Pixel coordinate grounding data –
=-=-=

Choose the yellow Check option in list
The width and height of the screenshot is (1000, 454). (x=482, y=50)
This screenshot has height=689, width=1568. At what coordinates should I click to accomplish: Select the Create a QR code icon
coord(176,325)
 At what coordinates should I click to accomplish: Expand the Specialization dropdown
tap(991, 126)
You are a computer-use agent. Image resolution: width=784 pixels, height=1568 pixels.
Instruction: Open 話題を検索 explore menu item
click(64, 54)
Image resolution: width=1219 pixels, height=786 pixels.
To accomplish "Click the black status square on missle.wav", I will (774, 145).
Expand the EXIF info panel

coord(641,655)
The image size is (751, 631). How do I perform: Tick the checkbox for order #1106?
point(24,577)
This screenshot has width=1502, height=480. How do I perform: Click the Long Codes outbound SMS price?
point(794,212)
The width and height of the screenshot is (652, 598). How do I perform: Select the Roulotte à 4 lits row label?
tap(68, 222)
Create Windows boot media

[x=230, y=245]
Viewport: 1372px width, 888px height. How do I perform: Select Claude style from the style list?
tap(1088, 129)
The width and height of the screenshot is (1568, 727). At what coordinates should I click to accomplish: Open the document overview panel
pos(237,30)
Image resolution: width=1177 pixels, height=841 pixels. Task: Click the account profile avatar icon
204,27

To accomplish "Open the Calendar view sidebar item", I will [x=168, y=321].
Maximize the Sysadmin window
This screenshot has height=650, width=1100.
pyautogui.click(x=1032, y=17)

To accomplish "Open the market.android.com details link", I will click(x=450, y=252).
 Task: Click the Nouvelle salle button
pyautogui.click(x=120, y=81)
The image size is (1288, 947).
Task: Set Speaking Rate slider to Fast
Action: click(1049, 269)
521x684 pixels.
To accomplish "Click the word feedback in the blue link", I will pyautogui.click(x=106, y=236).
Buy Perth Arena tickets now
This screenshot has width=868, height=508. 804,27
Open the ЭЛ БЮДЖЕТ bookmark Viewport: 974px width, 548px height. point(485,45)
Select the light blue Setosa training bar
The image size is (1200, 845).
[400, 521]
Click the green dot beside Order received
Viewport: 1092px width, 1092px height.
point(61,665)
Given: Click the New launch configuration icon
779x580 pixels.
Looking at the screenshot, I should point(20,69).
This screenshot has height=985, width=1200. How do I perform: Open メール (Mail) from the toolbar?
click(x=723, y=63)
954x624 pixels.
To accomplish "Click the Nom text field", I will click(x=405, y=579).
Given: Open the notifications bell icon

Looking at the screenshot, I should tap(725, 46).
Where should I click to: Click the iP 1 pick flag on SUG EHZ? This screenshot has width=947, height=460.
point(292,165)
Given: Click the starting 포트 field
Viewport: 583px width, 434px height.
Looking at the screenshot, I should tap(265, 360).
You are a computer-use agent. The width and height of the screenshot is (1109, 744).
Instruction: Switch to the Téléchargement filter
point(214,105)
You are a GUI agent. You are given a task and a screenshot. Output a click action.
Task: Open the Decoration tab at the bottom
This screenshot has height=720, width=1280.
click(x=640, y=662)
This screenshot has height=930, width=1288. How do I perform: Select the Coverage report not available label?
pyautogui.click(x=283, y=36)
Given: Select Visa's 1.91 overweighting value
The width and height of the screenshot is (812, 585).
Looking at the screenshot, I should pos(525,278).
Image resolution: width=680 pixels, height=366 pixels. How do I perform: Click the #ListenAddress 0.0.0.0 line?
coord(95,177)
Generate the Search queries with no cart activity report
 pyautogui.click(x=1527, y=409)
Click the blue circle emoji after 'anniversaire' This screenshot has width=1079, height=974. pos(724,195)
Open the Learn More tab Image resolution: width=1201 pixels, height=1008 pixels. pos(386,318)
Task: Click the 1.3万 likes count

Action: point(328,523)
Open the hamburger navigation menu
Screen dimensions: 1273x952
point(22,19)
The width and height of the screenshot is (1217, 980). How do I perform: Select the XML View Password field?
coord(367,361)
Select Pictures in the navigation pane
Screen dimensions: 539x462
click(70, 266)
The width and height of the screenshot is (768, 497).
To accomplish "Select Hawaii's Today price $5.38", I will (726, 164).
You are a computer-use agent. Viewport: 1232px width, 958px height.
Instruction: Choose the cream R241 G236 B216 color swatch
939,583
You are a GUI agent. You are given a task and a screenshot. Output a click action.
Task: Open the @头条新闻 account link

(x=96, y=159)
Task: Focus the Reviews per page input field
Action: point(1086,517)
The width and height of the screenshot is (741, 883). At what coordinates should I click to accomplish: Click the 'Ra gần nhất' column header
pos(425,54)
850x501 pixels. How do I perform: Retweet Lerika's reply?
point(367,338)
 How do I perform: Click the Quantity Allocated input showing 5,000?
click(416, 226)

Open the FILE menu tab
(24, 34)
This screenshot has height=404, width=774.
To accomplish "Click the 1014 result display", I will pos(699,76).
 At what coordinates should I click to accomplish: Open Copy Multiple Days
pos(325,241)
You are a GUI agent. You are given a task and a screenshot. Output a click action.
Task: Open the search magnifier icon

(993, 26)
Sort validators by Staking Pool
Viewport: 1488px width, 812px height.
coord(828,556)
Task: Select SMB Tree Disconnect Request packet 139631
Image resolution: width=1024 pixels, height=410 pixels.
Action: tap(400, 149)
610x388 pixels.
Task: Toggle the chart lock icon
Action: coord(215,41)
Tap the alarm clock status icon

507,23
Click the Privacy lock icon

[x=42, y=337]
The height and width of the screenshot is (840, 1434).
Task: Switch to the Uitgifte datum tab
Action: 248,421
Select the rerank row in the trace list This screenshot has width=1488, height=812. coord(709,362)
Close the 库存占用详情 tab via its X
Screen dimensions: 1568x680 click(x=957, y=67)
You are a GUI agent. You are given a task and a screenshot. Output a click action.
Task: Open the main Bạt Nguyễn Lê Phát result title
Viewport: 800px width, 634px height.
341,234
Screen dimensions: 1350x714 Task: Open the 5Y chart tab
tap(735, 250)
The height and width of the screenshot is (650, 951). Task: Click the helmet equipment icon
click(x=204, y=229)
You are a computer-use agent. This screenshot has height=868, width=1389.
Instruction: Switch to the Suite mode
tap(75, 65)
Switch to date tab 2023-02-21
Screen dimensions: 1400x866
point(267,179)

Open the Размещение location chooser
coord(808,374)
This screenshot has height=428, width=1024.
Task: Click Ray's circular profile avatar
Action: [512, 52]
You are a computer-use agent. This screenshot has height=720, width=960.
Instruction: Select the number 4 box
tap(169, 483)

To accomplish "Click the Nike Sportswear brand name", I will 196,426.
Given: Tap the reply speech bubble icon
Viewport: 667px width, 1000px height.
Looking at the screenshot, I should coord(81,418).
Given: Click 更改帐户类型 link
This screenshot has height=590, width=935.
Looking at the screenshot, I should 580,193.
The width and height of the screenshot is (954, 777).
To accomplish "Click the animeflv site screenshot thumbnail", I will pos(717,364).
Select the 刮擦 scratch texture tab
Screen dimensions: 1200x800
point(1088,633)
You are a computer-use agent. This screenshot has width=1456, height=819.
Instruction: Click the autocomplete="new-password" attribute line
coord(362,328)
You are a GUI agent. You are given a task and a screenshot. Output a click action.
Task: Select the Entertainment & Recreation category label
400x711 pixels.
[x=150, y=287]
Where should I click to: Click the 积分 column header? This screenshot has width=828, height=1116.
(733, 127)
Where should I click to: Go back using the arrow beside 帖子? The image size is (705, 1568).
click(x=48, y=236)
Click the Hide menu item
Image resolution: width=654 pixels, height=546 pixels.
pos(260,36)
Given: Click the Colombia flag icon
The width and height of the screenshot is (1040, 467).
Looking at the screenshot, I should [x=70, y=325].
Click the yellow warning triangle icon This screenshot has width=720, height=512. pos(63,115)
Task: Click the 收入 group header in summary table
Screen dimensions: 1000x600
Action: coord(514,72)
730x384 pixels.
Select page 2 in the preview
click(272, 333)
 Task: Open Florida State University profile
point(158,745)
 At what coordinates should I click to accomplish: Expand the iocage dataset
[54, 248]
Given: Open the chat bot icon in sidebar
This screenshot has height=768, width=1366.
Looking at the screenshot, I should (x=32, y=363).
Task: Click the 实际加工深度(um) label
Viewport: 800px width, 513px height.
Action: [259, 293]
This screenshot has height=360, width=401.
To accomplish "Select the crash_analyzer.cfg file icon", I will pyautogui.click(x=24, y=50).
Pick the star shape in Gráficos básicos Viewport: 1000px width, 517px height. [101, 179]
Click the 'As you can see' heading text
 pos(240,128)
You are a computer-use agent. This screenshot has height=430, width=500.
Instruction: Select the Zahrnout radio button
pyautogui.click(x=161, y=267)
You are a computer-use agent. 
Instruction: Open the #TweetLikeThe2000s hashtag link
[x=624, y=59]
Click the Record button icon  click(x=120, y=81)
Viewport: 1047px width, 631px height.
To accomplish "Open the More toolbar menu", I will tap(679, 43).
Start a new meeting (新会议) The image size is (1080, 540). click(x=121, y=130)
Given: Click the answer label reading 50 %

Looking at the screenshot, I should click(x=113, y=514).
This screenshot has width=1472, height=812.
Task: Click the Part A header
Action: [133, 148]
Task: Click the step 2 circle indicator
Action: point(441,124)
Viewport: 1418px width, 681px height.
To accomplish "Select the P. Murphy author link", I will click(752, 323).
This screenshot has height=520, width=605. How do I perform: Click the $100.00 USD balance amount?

=-=-=

Show every line of the entries above where the word "More" occurs.

Output below –
Open the Learn More tab Image resolution: width=1201 pixels, height=1008 pixels. pos(386,318)
To accomplish "Open the More toolbar menu", I will tap(679, 43).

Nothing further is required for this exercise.